In my experience, we are sometimes guilty of doing the same thing when we design parks. My definition of hostile parkitecture is when we design park features in a way that dictates a specific desired use — despite the desires of the users. For instance, imagine your department wants credit for building a basketball court. But, rumor has it that basketball players are loud, and they swear, and the neighborhood doesn’t want people gathering there to play basketball games. So, your department decides the best compromise is to build two half courts next to each other so there are two hoops but users can’t actually play a game. As a former Division I basketball player, I feel I’m qualified to say that no, that is not a basketball court. How many baseball fields do you see with first and second base on one side of the park, and third base and home plate on the other? This is an example of hostile parkitecture.
Do you have a picnic shelter in a largely minority community? Does it have only one or two picnic tables and just one grill?
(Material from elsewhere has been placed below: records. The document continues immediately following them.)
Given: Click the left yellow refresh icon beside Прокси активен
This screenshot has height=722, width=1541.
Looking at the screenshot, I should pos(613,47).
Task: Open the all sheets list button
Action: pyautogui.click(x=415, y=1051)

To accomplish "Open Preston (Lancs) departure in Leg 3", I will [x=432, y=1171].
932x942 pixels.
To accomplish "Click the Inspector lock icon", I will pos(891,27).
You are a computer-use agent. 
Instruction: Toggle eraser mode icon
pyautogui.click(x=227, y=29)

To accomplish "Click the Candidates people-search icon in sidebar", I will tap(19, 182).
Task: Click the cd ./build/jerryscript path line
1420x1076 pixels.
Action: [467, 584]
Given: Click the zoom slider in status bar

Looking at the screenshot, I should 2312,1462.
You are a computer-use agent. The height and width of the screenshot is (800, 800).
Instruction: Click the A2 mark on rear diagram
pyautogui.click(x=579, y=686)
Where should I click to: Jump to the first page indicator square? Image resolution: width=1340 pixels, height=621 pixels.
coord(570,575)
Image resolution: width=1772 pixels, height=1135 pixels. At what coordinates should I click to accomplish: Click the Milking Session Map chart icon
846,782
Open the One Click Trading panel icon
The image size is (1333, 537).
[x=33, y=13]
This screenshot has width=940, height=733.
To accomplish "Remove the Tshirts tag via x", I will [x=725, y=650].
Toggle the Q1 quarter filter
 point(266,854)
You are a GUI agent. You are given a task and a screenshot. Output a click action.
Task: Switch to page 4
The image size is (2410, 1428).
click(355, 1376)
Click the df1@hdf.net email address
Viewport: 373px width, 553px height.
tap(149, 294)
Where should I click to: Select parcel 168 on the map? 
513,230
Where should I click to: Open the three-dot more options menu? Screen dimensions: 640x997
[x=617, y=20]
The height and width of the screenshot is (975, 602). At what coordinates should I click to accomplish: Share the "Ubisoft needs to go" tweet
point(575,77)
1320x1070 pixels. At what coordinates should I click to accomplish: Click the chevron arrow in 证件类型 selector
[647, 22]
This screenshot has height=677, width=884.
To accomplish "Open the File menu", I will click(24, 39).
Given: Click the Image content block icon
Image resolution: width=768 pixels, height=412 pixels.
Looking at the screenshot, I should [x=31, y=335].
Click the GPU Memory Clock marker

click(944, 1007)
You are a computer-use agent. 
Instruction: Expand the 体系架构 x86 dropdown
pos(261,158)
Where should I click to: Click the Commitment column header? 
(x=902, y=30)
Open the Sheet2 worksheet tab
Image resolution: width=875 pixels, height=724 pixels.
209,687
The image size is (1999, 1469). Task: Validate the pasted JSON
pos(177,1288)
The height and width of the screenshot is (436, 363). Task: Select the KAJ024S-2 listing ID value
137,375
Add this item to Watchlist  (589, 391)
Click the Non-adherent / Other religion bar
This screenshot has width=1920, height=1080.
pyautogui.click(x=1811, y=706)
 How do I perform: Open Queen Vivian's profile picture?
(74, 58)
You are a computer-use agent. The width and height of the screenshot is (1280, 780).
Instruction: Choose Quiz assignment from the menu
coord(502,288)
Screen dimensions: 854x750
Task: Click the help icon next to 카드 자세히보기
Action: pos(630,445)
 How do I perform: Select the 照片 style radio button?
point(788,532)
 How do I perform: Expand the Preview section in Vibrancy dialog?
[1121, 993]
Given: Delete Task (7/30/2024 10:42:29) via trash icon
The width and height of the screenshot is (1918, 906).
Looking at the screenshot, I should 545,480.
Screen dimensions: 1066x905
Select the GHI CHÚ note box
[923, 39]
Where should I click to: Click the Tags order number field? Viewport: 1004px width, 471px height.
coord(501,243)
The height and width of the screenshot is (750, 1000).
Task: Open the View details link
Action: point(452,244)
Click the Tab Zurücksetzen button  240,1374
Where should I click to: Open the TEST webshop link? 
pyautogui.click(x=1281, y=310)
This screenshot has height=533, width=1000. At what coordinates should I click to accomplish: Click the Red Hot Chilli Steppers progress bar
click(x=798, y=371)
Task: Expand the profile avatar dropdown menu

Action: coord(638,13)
This infrastructure is not conducive to holding a simple get together, much less a birthday party, holiday celebration or a family reunion. You should be providing shelters that can accommodate large groups. It’s no surprise why rentals of large picnic shelters are reserved by some of the most diverse residents here in Fairfax County, and I wouldn’t be surprised if that was also the case in other diverse, rapidly urbanizing areas where many houses and properties can’t handle large groups for get-togethers.
When you provide amenities, specifically in local parks, do you come out to see who are using them? Do they look like most of the surrounding community? If not, that’s a problem. Imagine a largely Latinx/Hispanic community of people who value soccer and really want a place where they can play pick-up soccer games. You finally purchase a 10-acre parcel right in the heart of that community, and what do you build? A pickleball complex. It will be packed. Your user counts will be through the roof. You’ll be able to get those who advocated for their construction off your back. But, did you serve the community? No.
Just because you build it and someone comes, doesn’t mean you’ve served that community, you’ve just served a community.
Why Equity Matters
There has been some great work on park equity done by other agencies — including New York City, San Francisco, Minneapolis, Seattle, Mecklenburg County, North Carolina, and many others. We’re a mile into a marathon that started more than a century ago, so we need to get ahead by learning from and copying the successes of others. It hasn’t been easy, and it’s not going to be easy, but I’m so proud of how far we’ve come, and I hope that no matter where you are in your career, you understand the root causes of racial inequity in parks and take whatever steps you can to remove barriers to equity, whether they’re large systematic changes or small programmatic ones. They all matter. You matter.
Jai Cole is Executive Director of Fairfax County Park Authority.